まさにそれ。試してみてわかったのは、「BGMを先に作って、その雰囲気に合う映像をRunwayで生成する」順番の方が合わせやすいということ。音楽の方がテンポや雰囲気が言語化しやすいから、映像プロンプトへの落とし込みがしやすいのよ。

結局どうなったか

試行錯誤の末、なんとか1本の動画を仕上げることはできました。ただし、所要時間は想定の3倍以上かかりました。「AIだから早い」は映像生成や音楽生成の部分だけの話で、それらを組み合わせる工程は人間の判断と手作業が必要でした。

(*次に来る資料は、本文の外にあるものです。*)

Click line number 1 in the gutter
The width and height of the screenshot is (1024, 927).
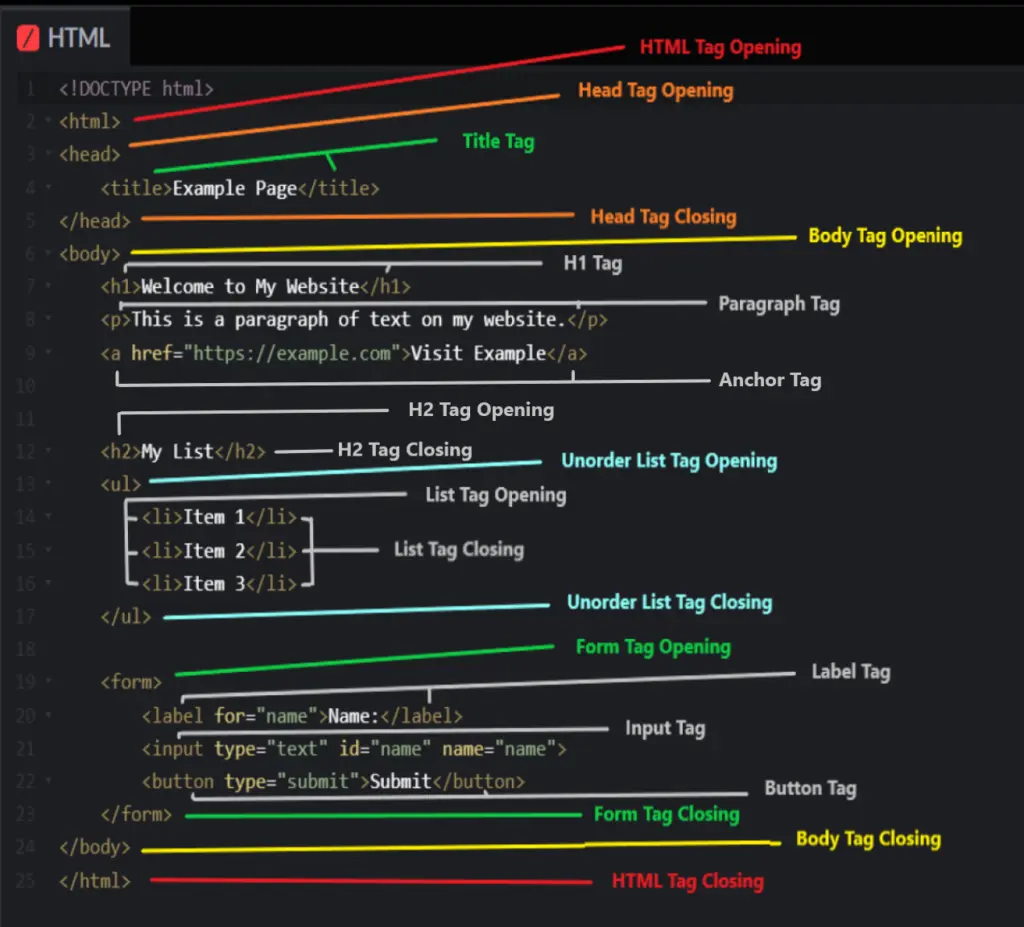coord(30,89)
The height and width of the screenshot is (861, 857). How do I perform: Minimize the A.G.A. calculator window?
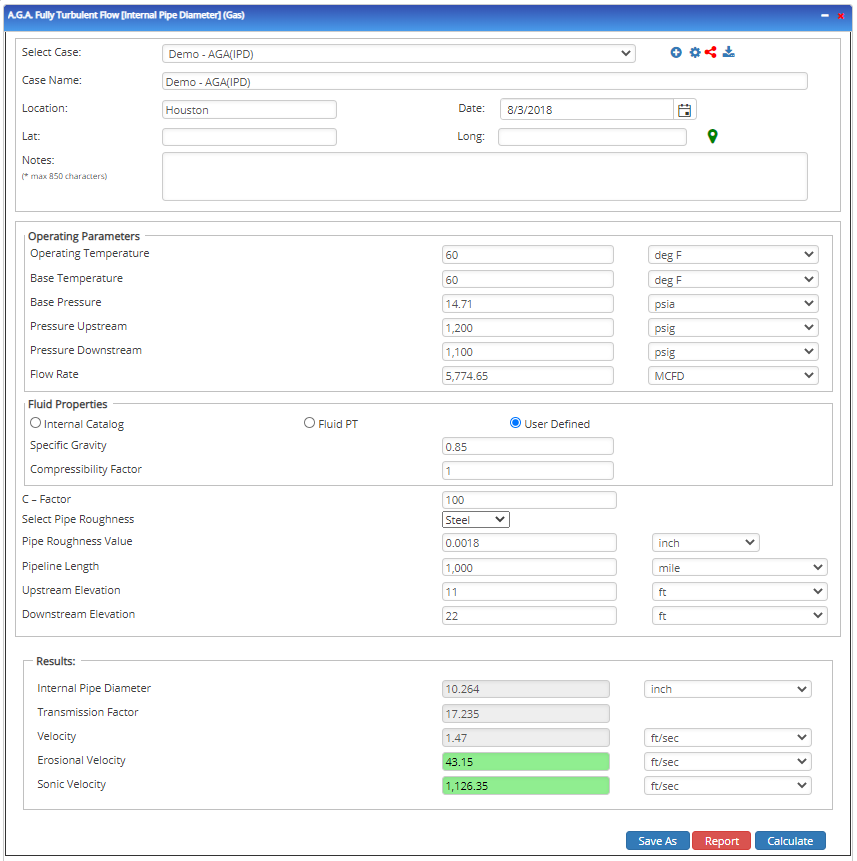pos(824,16)
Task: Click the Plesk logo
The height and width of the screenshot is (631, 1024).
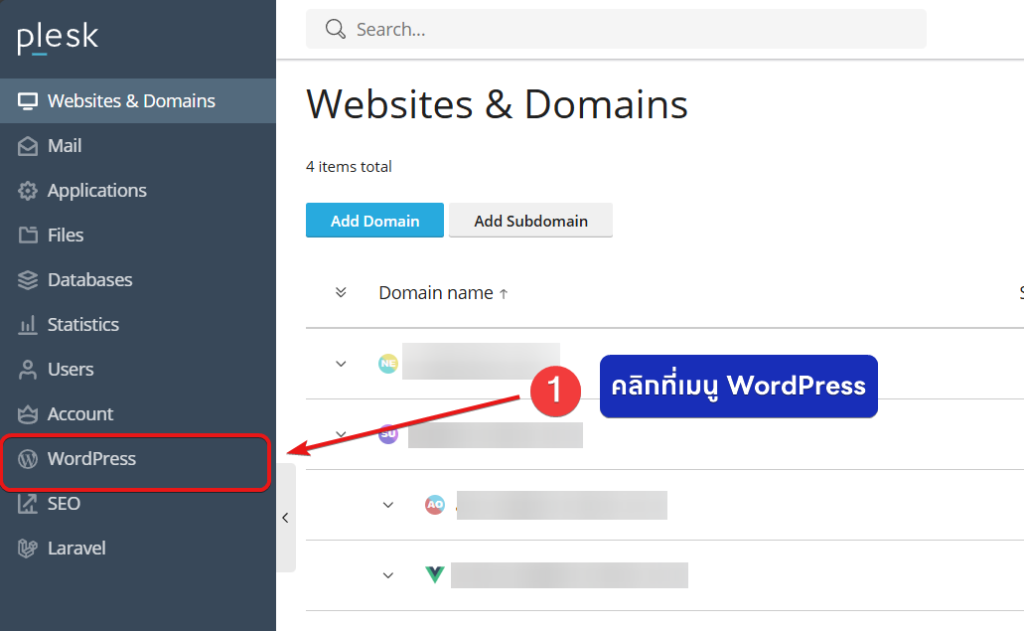Action: coord(58,38)

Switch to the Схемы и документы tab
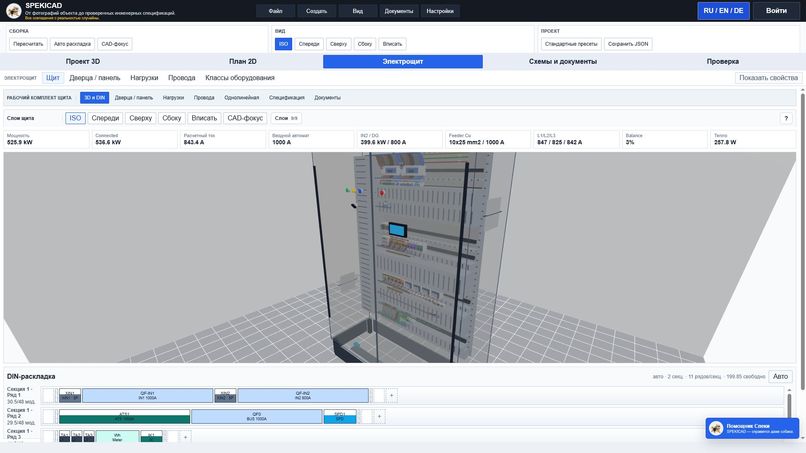coord(563,61)
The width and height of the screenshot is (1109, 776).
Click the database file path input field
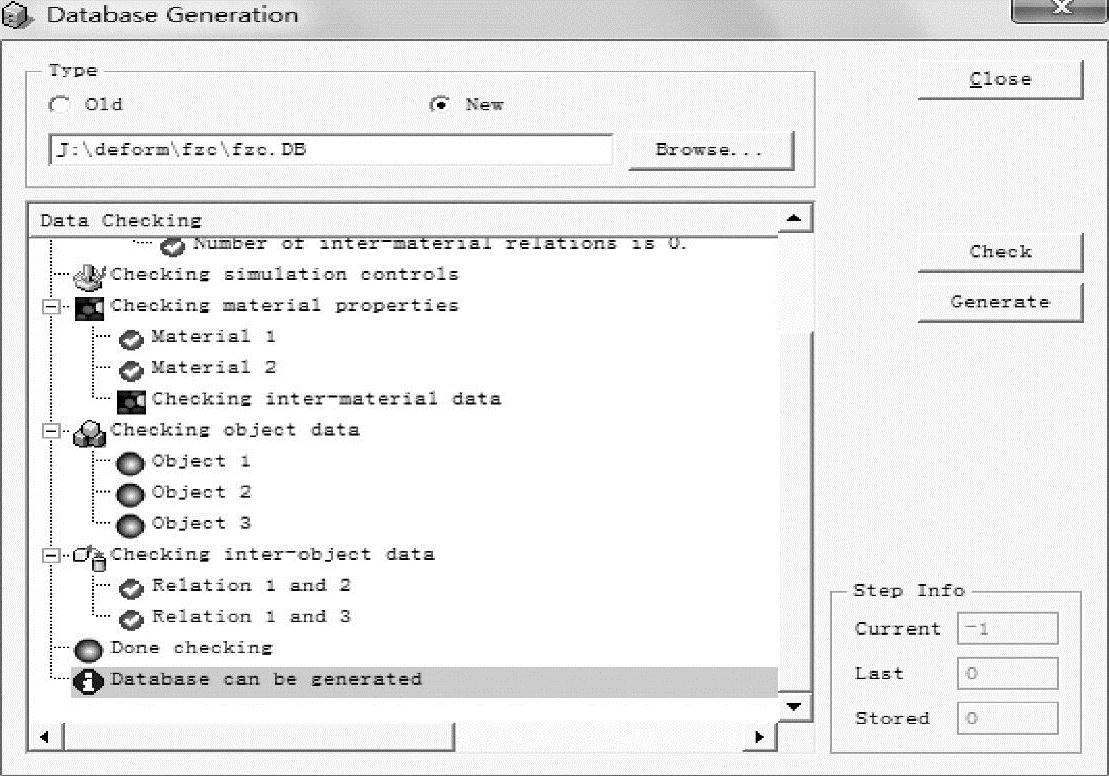click(x=330, y=150)
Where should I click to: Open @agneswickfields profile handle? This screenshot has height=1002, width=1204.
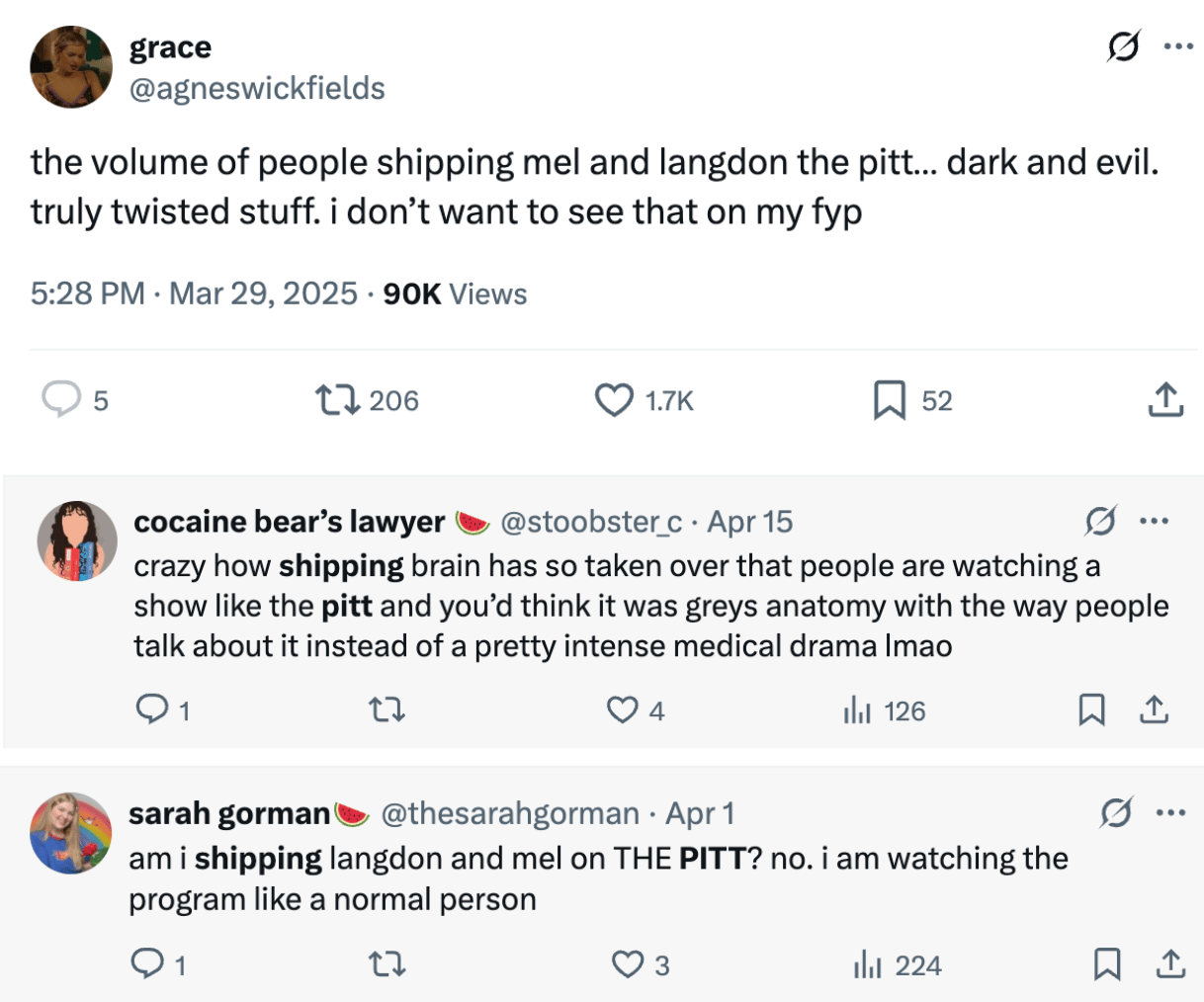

完成した動画のクオリティ自体は、「AIで作ったとは思えない」レベルには到達できませんでした。映像と音楽がなんとなく合っている、という程度です。SNSに投稿できなくはないですが、「これは満足いく出来だ」とは言えない状態でした。

杏

正直に話してくれてありがとうございます…! でも失敗談の方が参考になる気がします。

美帆
美帆

うまくいかなかったことを書くのも大事だと思っているのよ。「AIは万能」という幻想を持ったまま時間を溶かすより、現実を知った上で使う方がずっといいから。

今の時点でわかった現実的な使い方

この経験から見えてきた、現時点での現実的な組み合わせ方はこうです。

  • Sunoで先にBGMを作る:雰囲気・テンポを決めてから映像に着手する
  • Runwayは5〜10秒の単発クリップとして使う:長くつなごうとしない
  • CapCutなど無料の編集アプリを間に挟む:クリップのカット・結合・音楽合わせはここで行う
  • 完成に時間がかかることを前提にする:「AIだから速い」は生成部分の話だけ

「AIだけで動画が完成する」は、今はまだ少し先の話です。ただし、映像生成も音楽生成も1〜2年前とは比べものにならないほど進化しています。今後のアップデートに期待しながら、現時点でできる範囲で活用していくのが現実的な姿勢だと感じています。

杏

完全にAI任せはまだ難しいけど、部分的に使うだけでも十分便利そうですね。美帆さん、ありがとうございました!

美帆
美帆

「AIで全部やろうとして失敗した」という経験自体が、次に活かせる一番の財産よ。うまくいかないことを知っている人の方が、結果的にAIをうまく使いこなせるようになるから。